Comment on Uh yeah, totally.
ButtholeSpiders@startrek.website 1 year ago
I remember as a kid, asking my dad when we watched, it only made sense to check regularly on the megalomaniac.
He said, Captain Kirk was a cowboy and could be unprofessional, and not surprising he forgot. I assumed he knowingly meant to leave Khan to die.
joyjoy@lemm.ee 1 year ago
ButtholeSpiders@startrek.website 1 year ago
That’s what I assumed as a kid.
HobbitFoot@thelemmy.club 1 year ago
I kind of get the idea that the Federation at the time was just this gigantic shitshow.

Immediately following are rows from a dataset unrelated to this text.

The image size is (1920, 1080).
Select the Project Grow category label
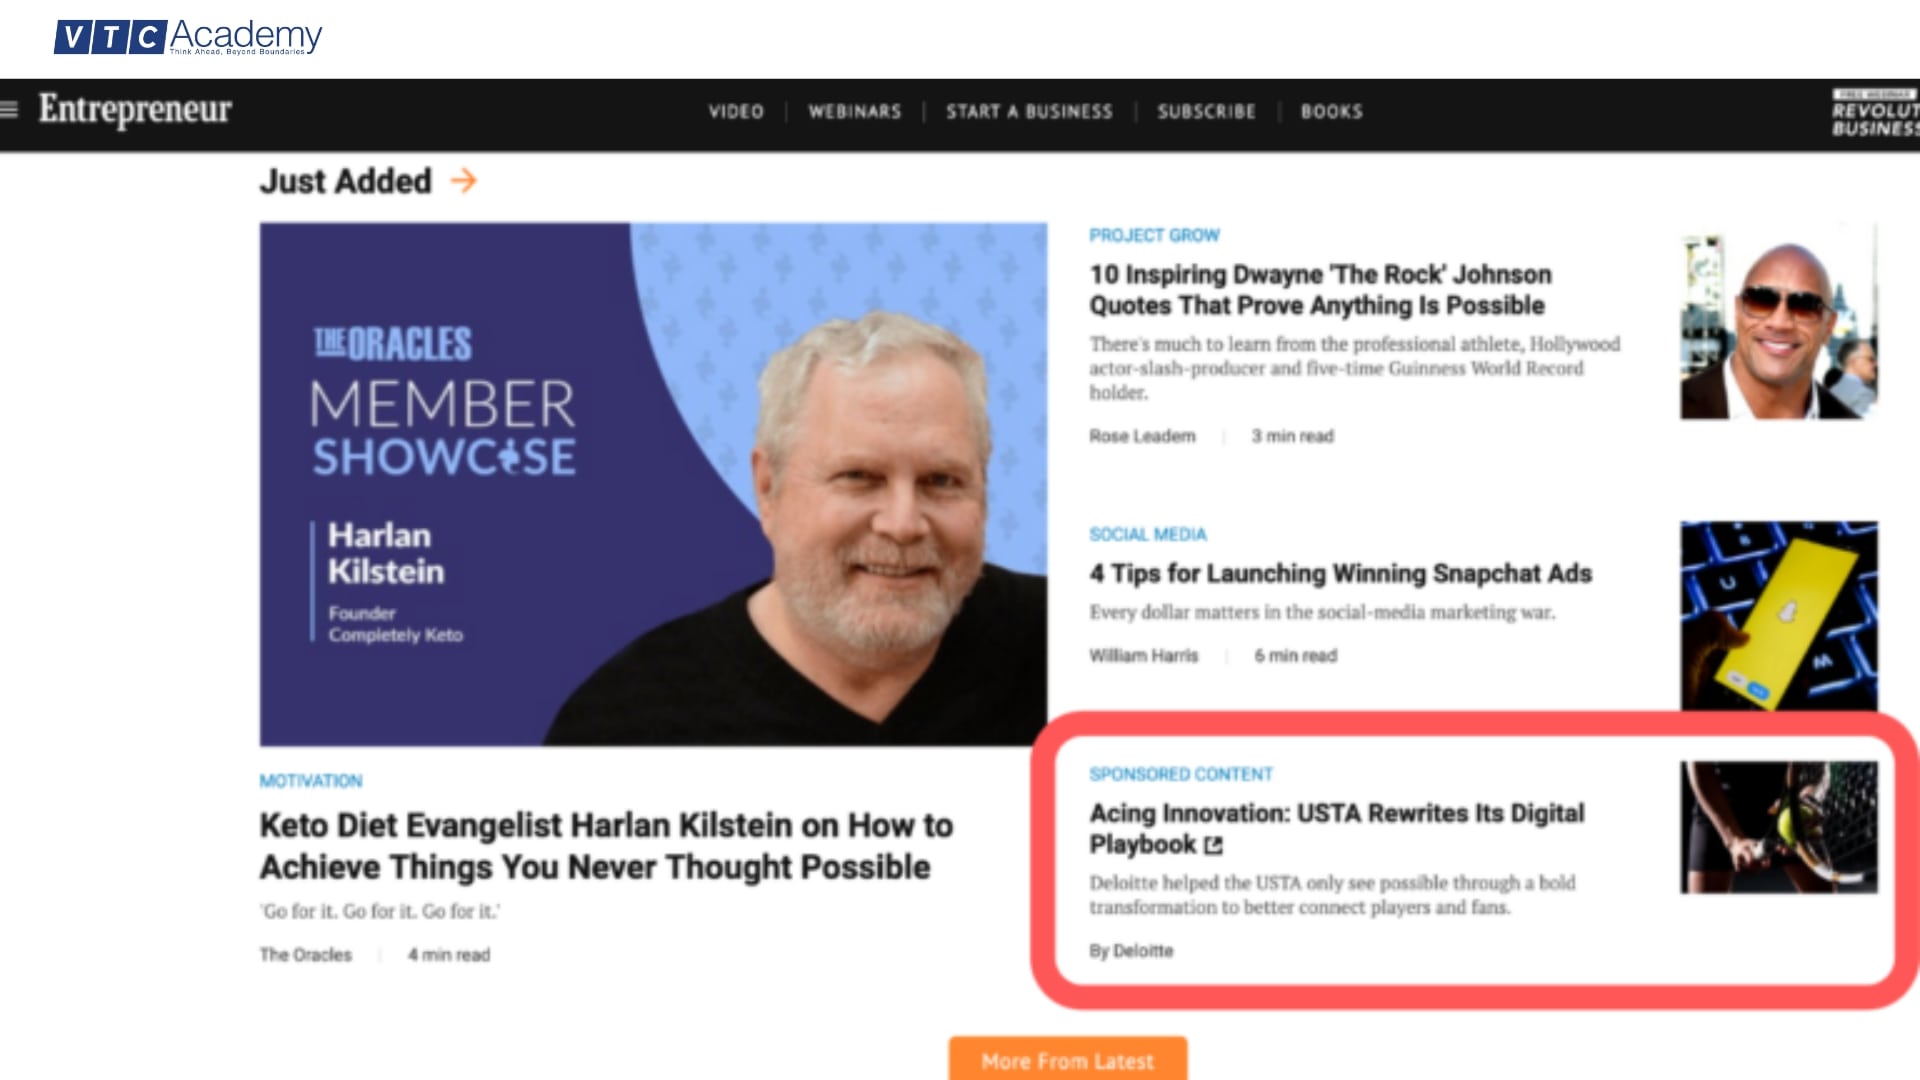click(1154, 236)
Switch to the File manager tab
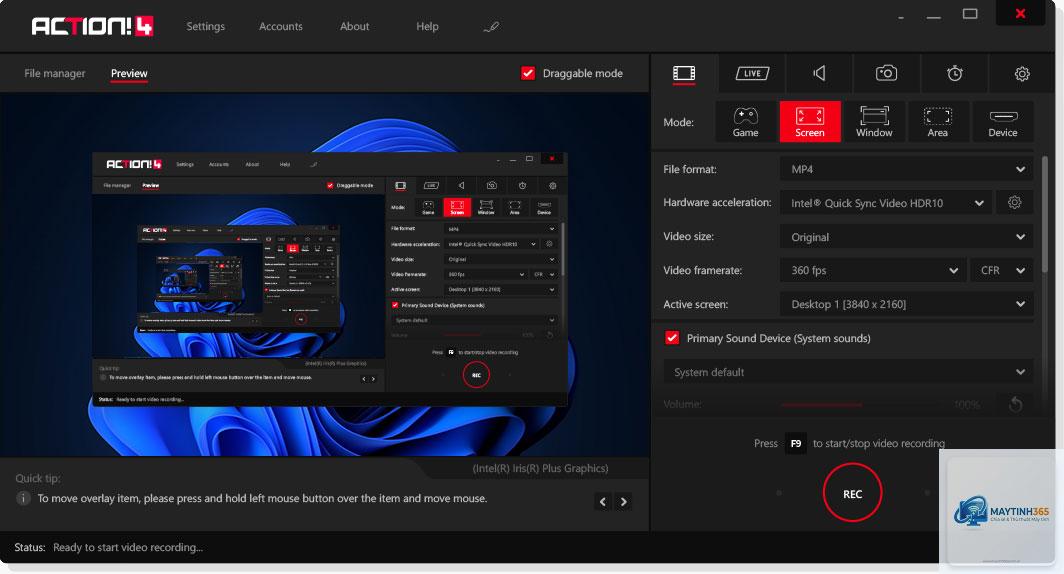This screenshot has width=1064, height=574. pyautogui.click(x=55, y=73)
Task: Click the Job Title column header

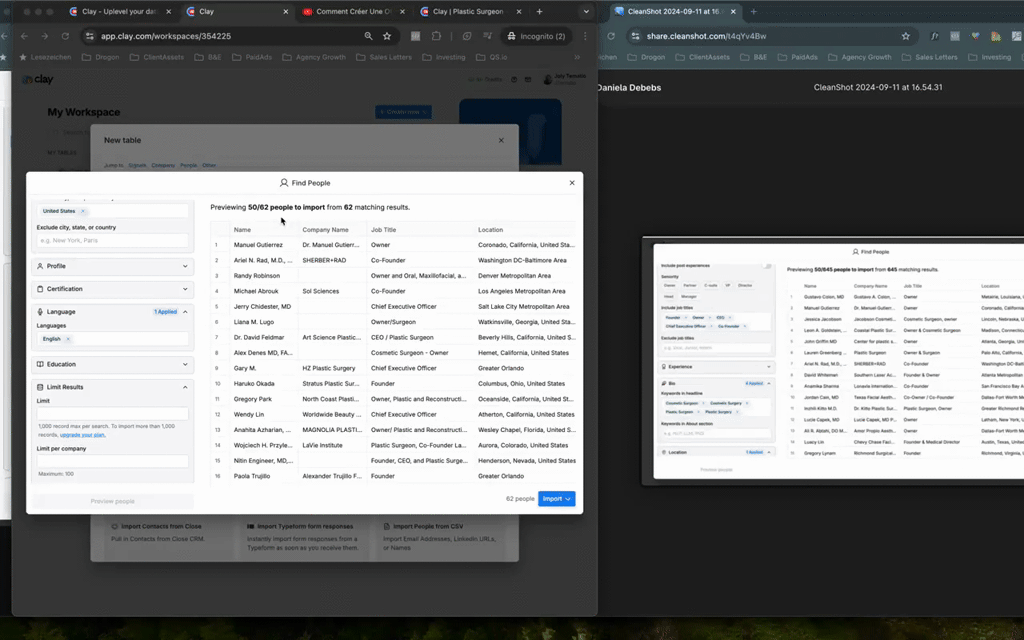Action: point(383,230)

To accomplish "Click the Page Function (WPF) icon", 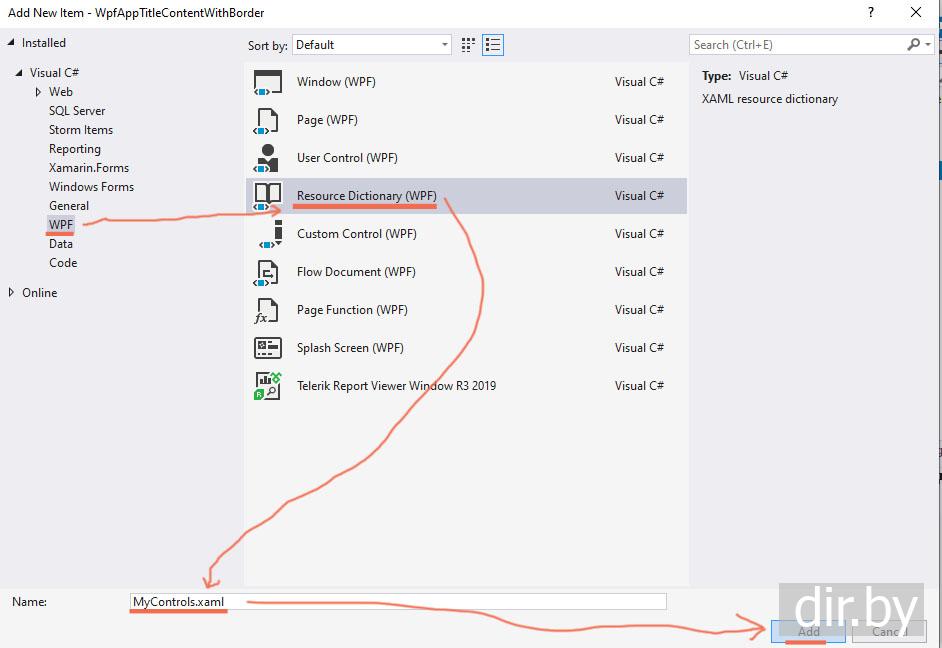I will [x=268, y=310].
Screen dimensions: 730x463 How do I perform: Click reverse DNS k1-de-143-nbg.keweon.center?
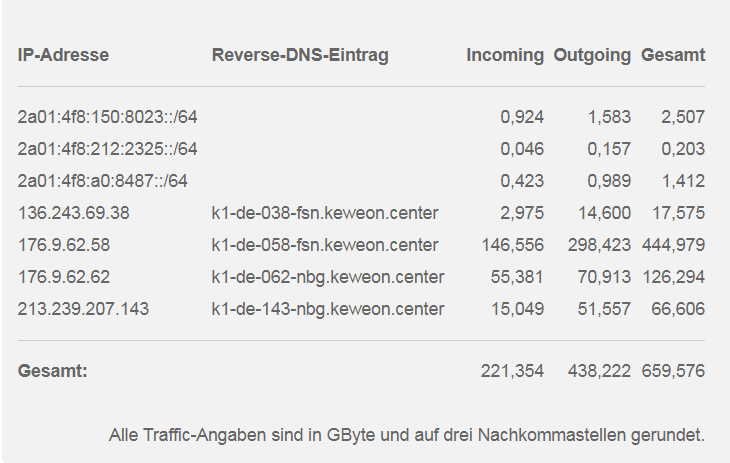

Within the Federation, humanity has affectively taken over as the prime species, with the other founding members withdrawing a lot to their home systems. Vulcans are barely there in Starfleet and seemed to be judged a lot by their peers for doing so. Tellarites and Andorians are even less prevalent, making a lot of their service a novelty.
So you’ve got the youngest of the four members leading expansion through their territory and it goes just about as well as you’d think.
ButtholeSpiders@startrek.website 1 year ago
You could be right, after a recent rewatch it did seem to devil may-care on ship.
AEsheron@lemmy.world 1 year ago
Humanity are the mad scientists of the setting. Sad I couldn’t find the thread alone, this half assed article will have to do.
BlemboTheThird@lemmy.ca 1 year ago
have we ever even seen a non-human admiral? the president isn’t human but it seems like the entirety of starfleet brass is
ralen_jor@sh.itjust.works 1 year ago
There was a Vulcan Admiral on DS9, so that’s at least one. The Federation Presidents seem to be non-Human more often than not though, which makes sense.
ButtholeSpiders@startrek.website 1 year ago
Perhaps suggesting humans are the most adventurous/likely of the species in the federation?